As noted earlier, embodiments of the nested tubular assembly 10 can
be used to drill and line/cement a wellbore section without an
intervening trip of the BHA 100 and drill string 20 to the surface.
To accommodate the different fluids and different fluid flow paths
associated with successive drilling and cementing steps, one
embodiment of the lower fluid flow diverter assembly 140 controls
the flow path of the various fluids (e.g., clean drilling mud,
return mud, cement, etc.) used in the drilling and cementing
process. The assembly 140 includes valve assemblies and flow
conduits that control fluid communication with the nested liner
shoe bit 160. In one configuration, the valve assembly controls the
return fluid path so that during drilling all return mud and
cuttings are routed up the inner most annular bore (e.g., annular
bore 17), a small flow of the clean drill fluid is routed up an
outer most annular (e.g., annular bore 19) and, during cementing,
all or substantially all of the fluids are routed up the outer most
annular (e.g., annular bore 19). In other embodiments, different
flow control regimes may be utilized (e.g., if reverse circulation
is utilized, then different flow paths may be needed).

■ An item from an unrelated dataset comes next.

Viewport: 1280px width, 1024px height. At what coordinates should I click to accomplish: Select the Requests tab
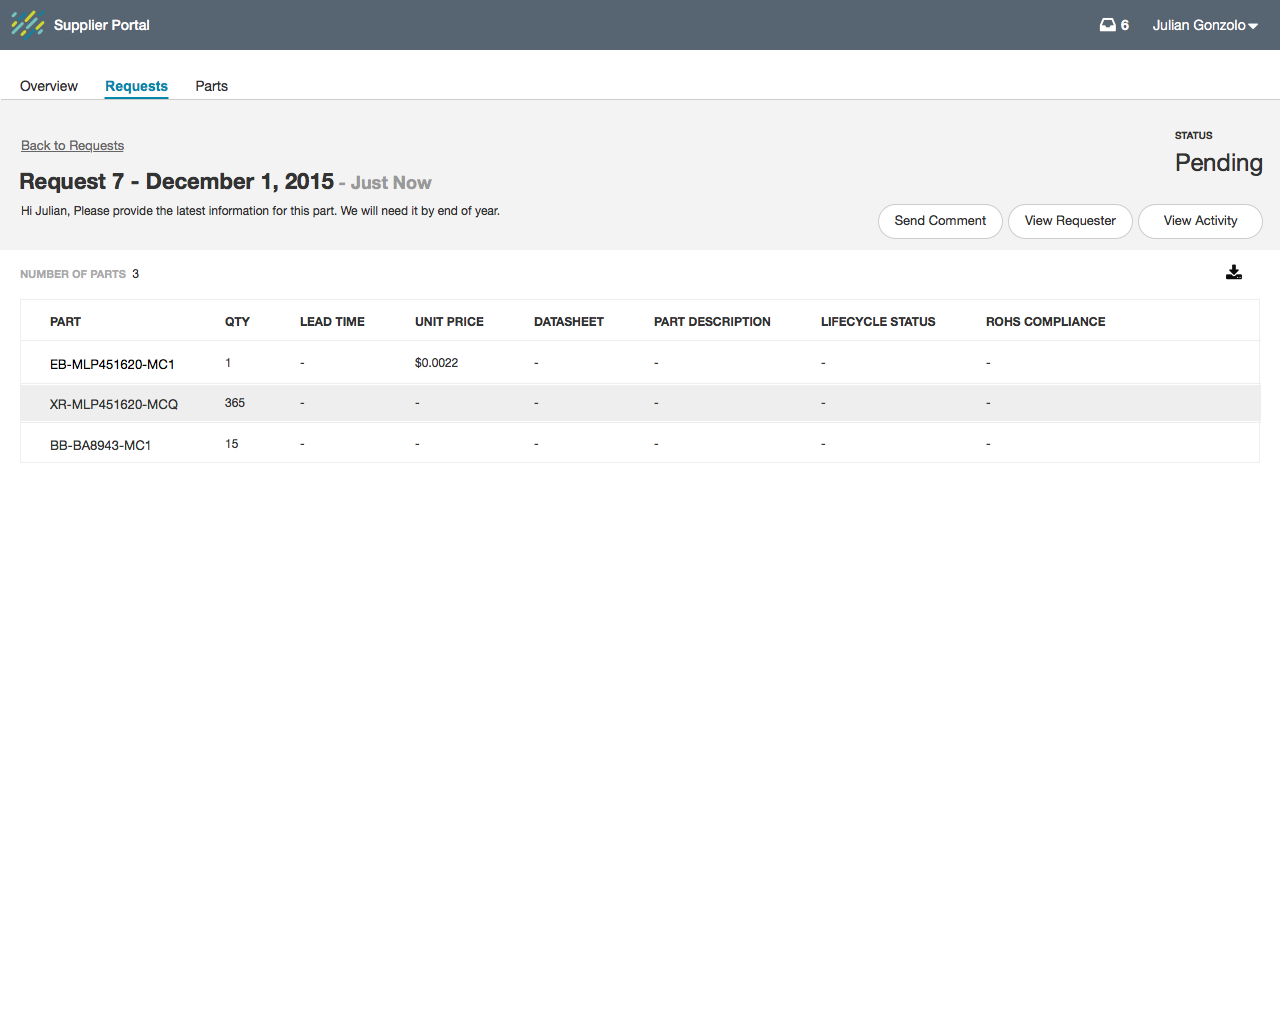136,86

In certain embodiments, the drill string extension 150 connects the
nested liner hanger assembly 10 to the BHA 100. Much like the drill
string 20, the drill string extension 150 can act as a tubular
pressure tight fluid conductor and structural support element for
the BHA 100. In one embodiment, the drill string extension 150 can
co-act with the BHA retraction device 130 and the nested liner
hanger tool 170 to retract the BHA 100 as needed (e.g., during the
liner drilling down and cementing operations). Because the loadings
(e.g., torsional and tension) applied to the drill string 20 and
drill string extension 150 may be different, these elements may be
formed of different materials and have differing dimensions and
configurations. In certain other embodiments, the drill string
extension 150 may be structurally similar to the drill string 20.

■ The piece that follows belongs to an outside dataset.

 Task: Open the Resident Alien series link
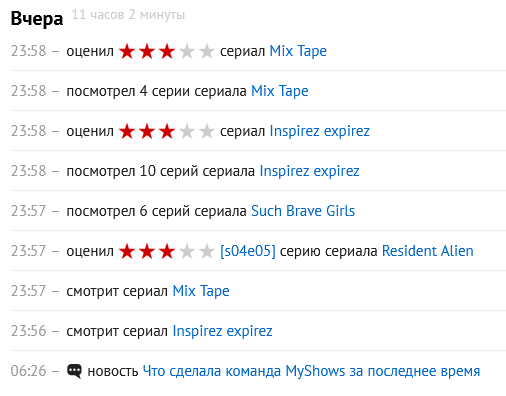click(x=428, y=251)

In some embodiments, the drill string 20 can extend through the
nested tubular assembly 10 and directly connect to the BHA 100
without an intervening extension piece. The term "drill string"
should be construed in its broadest possible sense as any structure
adapted to support wellbore operations, including members such as
casing strings, liner strings, production tubing, etc.
In one embodiment, the nested liner shoe bit 160 is configured to
ream and/or drill the wellbore to allow the nested tubular assembly
10 to readily progress through the wellbore 18 with the BHA 100.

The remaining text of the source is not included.